Directions for this task: Using the entries that follow, write out the line containing "говорится (146, 608)", the line containing "Fashion photography (214, 2544)", and every line between them, exactly and nothing else.

*** Begin section ***

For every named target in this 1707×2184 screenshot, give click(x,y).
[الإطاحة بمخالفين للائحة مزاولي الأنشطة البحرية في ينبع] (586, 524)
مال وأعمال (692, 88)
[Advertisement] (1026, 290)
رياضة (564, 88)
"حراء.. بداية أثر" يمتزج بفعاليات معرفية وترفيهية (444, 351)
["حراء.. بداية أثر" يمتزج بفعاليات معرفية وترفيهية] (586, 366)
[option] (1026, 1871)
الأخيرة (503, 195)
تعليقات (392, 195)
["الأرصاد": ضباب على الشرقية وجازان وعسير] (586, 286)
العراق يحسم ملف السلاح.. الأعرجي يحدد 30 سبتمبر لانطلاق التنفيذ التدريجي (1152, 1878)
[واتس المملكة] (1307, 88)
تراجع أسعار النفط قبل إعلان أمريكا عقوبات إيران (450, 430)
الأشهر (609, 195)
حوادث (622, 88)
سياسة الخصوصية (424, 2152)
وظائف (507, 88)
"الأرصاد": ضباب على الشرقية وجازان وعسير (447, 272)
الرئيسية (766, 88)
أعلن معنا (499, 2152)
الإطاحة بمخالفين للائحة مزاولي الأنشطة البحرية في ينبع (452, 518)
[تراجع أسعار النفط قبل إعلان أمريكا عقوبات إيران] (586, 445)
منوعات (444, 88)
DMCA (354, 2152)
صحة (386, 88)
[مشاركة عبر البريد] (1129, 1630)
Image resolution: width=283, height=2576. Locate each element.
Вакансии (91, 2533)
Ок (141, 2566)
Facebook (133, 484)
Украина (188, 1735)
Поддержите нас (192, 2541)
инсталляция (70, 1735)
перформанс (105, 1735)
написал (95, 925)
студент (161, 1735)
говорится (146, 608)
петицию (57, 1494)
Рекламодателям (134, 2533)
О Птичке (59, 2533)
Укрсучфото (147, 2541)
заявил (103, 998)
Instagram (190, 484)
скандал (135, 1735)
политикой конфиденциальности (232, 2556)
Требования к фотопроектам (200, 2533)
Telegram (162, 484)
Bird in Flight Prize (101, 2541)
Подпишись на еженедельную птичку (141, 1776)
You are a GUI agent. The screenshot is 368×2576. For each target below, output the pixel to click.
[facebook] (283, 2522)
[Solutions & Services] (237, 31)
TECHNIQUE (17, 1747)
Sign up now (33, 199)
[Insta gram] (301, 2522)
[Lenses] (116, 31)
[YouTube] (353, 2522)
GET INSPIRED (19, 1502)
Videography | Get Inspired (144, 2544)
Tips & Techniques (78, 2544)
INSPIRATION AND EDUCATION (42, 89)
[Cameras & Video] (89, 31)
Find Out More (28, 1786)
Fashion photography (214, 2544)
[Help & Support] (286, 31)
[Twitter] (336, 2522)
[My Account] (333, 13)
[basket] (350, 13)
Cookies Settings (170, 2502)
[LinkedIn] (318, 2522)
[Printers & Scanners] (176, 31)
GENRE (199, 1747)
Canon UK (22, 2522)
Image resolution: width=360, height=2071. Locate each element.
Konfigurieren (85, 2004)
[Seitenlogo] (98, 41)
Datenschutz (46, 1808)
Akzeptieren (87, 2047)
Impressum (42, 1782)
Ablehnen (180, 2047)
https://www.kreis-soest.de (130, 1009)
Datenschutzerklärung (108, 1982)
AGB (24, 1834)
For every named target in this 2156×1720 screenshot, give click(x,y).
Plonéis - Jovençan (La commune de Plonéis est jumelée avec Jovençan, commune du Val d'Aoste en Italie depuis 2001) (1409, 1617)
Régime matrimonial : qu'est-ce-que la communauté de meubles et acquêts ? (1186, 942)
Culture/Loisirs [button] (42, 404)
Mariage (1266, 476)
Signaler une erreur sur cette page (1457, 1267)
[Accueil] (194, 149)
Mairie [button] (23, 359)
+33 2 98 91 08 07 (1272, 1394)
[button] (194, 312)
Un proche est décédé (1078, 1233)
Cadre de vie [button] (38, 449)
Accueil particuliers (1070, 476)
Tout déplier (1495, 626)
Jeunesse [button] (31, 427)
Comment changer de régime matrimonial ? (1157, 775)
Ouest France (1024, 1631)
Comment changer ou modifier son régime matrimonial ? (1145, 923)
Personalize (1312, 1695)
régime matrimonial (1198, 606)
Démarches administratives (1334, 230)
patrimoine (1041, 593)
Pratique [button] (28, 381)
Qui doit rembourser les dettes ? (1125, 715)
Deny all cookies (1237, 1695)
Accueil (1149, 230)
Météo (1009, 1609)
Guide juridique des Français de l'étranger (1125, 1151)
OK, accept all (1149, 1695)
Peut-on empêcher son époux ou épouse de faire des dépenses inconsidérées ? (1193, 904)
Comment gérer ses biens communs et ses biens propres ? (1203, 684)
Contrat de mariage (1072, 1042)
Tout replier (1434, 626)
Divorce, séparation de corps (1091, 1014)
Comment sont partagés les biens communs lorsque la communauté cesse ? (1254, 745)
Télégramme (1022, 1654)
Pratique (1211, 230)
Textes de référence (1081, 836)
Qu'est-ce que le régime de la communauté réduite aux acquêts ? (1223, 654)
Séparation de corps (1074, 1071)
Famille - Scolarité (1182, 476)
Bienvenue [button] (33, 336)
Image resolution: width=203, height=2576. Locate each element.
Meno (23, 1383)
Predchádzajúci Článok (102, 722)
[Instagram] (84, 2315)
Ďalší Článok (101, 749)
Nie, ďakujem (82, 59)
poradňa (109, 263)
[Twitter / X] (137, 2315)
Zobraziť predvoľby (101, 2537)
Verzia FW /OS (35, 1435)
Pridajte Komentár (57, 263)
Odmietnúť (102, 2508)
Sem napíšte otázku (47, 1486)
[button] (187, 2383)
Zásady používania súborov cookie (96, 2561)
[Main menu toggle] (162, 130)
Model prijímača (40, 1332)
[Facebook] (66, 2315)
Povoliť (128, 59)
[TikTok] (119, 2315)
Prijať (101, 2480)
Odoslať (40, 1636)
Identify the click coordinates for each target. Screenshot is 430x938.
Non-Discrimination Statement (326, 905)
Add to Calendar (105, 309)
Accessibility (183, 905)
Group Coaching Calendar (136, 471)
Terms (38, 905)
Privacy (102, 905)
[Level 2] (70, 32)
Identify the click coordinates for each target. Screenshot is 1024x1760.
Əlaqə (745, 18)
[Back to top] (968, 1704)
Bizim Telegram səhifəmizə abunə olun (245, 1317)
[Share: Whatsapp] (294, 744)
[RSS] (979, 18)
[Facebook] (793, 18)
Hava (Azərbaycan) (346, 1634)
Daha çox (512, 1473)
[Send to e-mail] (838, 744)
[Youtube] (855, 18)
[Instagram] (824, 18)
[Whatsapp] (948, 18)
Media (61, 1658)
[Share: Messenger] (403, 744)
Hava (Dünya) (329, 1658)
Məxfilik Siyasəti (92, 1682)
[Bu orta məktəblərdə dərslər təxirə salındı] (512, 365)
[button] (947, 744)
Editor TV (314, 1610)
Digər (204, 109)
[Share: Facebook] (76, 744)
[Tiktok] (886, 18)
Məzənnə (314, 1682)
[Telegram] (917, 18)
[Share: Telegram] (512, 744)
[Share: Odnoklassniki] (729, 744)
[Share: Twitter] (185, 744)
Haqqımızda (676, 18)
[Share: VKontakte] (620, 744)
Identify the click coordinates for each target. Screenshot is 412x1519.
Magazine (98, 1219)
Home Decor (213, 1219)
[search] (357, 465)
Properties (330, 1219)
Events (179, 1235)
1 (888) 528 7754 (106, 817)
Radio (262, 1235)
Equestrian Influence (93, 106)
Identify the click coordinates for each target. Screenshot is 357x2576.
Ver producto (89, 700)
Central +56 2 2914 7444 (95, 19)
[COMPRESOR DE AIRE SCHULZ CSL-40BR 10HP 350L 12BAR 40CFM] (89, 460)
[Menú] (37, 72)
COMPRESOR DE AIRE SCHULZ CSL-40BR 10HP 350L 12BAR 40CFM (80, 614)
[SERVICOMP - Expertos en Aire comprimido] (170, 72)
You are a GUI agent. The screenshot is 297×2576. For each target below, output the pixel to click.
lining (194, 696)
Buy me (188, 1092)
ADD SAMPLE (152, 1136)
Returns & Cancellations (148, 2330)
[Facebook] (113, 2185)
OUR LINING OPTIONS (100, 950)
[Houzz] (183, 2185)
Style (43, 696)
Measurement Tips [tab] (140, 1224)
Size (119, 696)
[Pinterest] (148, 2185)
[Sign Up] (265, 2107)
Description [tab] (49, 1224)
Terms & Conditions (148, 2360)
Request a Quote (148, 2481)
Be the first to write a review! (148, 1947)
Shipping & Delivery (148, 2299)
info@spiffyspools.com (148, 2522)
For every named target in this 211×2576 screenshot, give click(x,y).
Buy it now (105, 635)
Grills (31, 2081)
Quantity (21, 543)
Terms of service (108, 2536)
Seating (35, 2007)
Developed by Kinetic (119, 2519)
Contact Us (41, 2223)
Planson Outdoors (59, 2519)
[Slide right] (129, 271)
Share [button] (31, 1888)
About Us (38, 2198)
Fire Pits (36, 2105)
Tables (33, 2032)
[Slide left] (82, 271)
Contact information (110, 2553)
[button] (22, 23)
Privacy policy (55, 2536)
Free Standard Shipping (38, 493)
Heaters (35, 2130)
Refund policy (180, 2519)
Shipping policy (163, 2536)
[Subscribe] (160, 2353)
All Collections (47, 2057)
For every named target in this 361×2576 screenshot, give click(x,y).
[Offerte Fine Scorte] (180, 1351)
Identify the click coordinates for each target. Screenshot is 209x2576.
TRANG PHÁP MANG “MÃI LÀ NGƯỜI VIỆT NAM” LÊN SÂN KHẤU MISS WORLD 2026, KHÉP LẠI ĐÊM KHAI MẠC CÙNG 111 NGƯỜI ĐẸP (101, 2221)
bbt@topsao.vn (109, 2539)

*** End section ***

Your solution:
говорится (146, 608)
петицию (57, 1494)
Рекламодателям (134, 2533)
О Птичке (59, 2533)
Укрсучфото (147, 2541)
заявил (103, 998)
Instagram (190, 484)
скандал (135, 1735)
политикой конфиденциальности (232, 2556)
Требования к фотопроектам (200, 2533)
Telegram (162, 484)
Bird in Flight Prize (101, 2541)
Подпишись на еженедельную птичку (141, 1776)
You are a GUI agent. The screenshot is 368×2576. For each target below, output the pixel to click.
[facebook] (283, 2522)
[Solutions & Services] (237, 31)
TECHNIQUE (17, 1747)
Sign up now (33, 199)
[Insta gram] (301, 2522)
[Lenses] (116, 31)
[YouTube] (353, 2522)
GET INSPIRED (19, 1502)
Videography | Get Inspired (144, 2544)
Tips & Techniques (78, 2544)
INSPIRATION AND EDUCATION (42, 89)
[Cameras & Video] (89, 31)
Find Out More (28, 1786)
Fashion photography (214, 2544)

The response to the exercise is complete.